Warning on Storage of Health Records
By STEVE LOHR
20 april 2008--In an article in The New England Journal of Medicine, two leading researchers warn that the entry of big companies like Microsoft and Google into the field of personal health records could drastically alter the practice of clinical research and raise new challenges to the privacy of patient records.
The authors, Dr. Kenneth D. Mandl and Dr. Isaac S. Kohane, are longtime proponents of the benefits of electronic patient records to improve care and help individuals make smarter health decisions.
But their concern, stated in the article published Wednesday and in an interview, is that the medical profession and policy makers have not begun to grapple with the implications of companies like Microsoft and Google becoming the hosts for vast stores of patient information.
The arrival of these new corporate entrants, the authors write, promises to bring “a seismic change” in the control and stewardship of patient information.
Today, most patient records remain within the health system — in doctors’ offices, hospitals, clinics, health maintenance organizations and pharmacy networks. Federal regulations govern how personal information can be shared among health institutions and insurers, and the rules restrict how such information can be mined for medical research. One requirement is that researchers have no access to individual patients’ identities, although there can sometimes be exceptions to those restrictions, if approved by an independent ethical review panel.
Under the current system, individuals can request their own health records, but it is often a cumbersome process because information is scattered across several institutions.
As part of a push toward greater individual control of health information, Microsoft and Google have recently begun offering Web-based personal health records. The journal article’s authors describe a new “personalized, health information economy” in which consumers tell physicians, hospitals and other providers what information to send into their personal records, stored by Microsoft or Google.

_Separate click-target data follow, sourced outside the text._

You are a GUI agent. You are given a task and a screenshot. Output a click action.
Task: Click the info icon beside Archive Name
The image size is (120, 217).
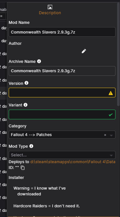pyautogui.click(x=39, y=61)
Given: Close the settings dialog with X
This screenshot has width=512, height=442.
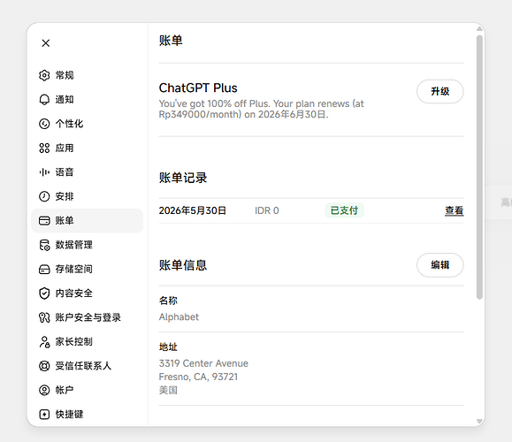Looking at the screenshot, I should (x=46, y=43).
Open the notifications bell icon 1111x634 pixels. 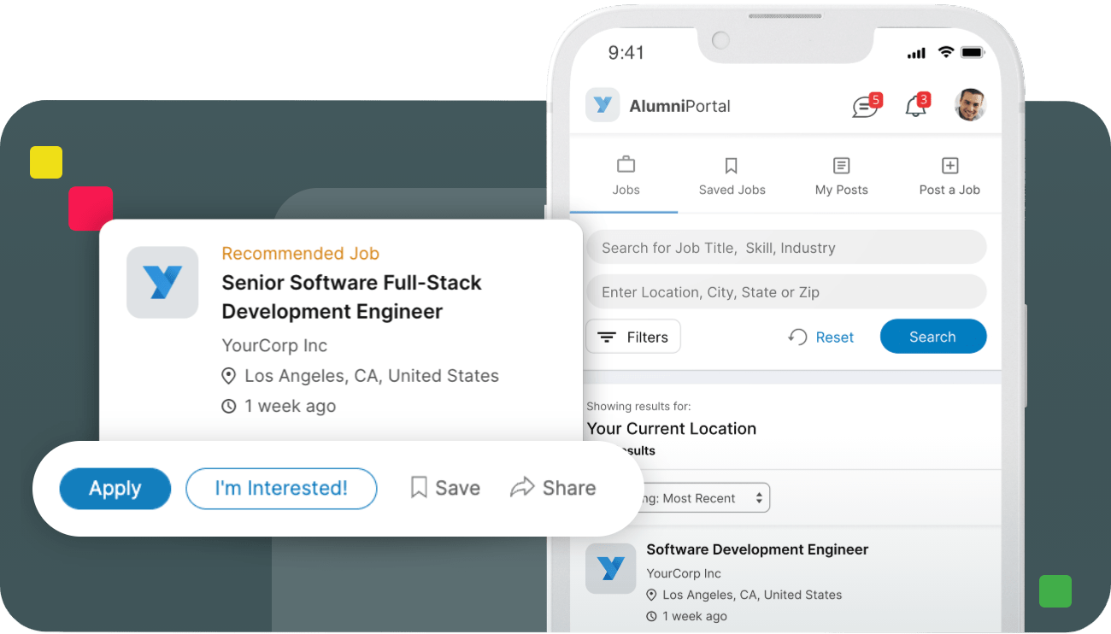(915, 107)
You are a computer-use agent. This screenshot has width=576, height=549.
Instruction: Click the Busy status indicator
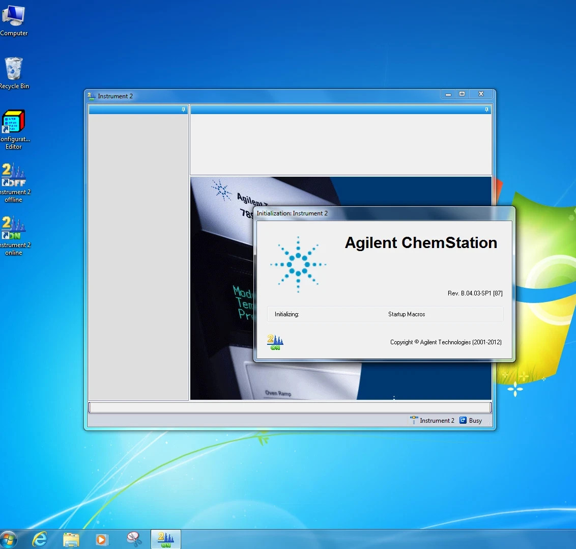[471, 420]
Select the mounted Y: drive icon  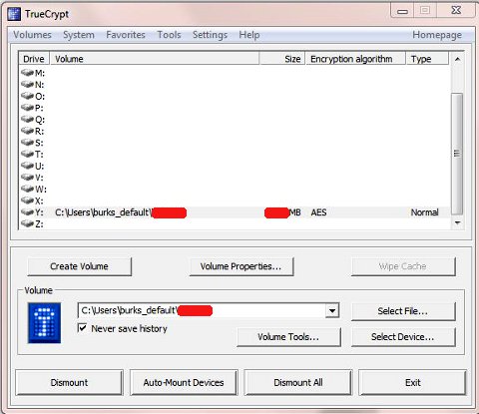(27, 211)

It is the individual who decides with whom to share that information and under what terms.
But Microsoft and Google, the authors note, are not bound by the privacy restrictions of the Health Insurance Portability and Accountability Act, or Hipaa, the main law that regulates personal data handling and patient privacy. Hipaa, enacted in 1996, did not anticipate Web-based health records systems like the ones Microsoft and Google now offer.
The authors say that consumer control of personal data under the new, unregulated Web systems could open the door to all kinds of marketing and false advertising from parties eager for valuable patient information.
Despite their warnings, Dr. Mandl and Dr. Kohane are enthusiastic about the potential benefits of Web-based personal health records, including a patient population of better-informed, more personally responsible health consumers.
“In very short order, a few large companies could hold larger patient databases than any clinical research center anywhere,” Dr. Mandl said in an interview.
But the authors see a need for safeguards, suggesting a mixture of federal regulation — perhaps extending Hipaa to online patient record hosts — contract relationships, certification standards and consumer education programs.
“I’m a great believer in patient autonomy in general, but there is going to have to be some measure of limited paternalism,” Dr. Kohane said in an interview.
Peter Neupert, the vice president in charge of Microsoft’s health group, said that he admired the authors and that they raised some important issues. But he resisted the suggestion of extending Hipaa to newcomers like Microsoft and Google.
“Philosophically and politically, I am skeptical of the concept of paternalism,” Mr. Neupert said in an e-mail response to the article, which he was sent, and to the authors’ comments. “It never turns out to be ‘limited.’ ”
Designing a health records system that clearly informs consumers and requires their consent for data use is the better approach, Mr. Neupert said.
“We have to earn the consumer’s trust for our brand,” he said. “So I can imagine a scenario where we have a third party verify that our system works the way we assert it does,” much as an auditor reviews a company’s financial reporting.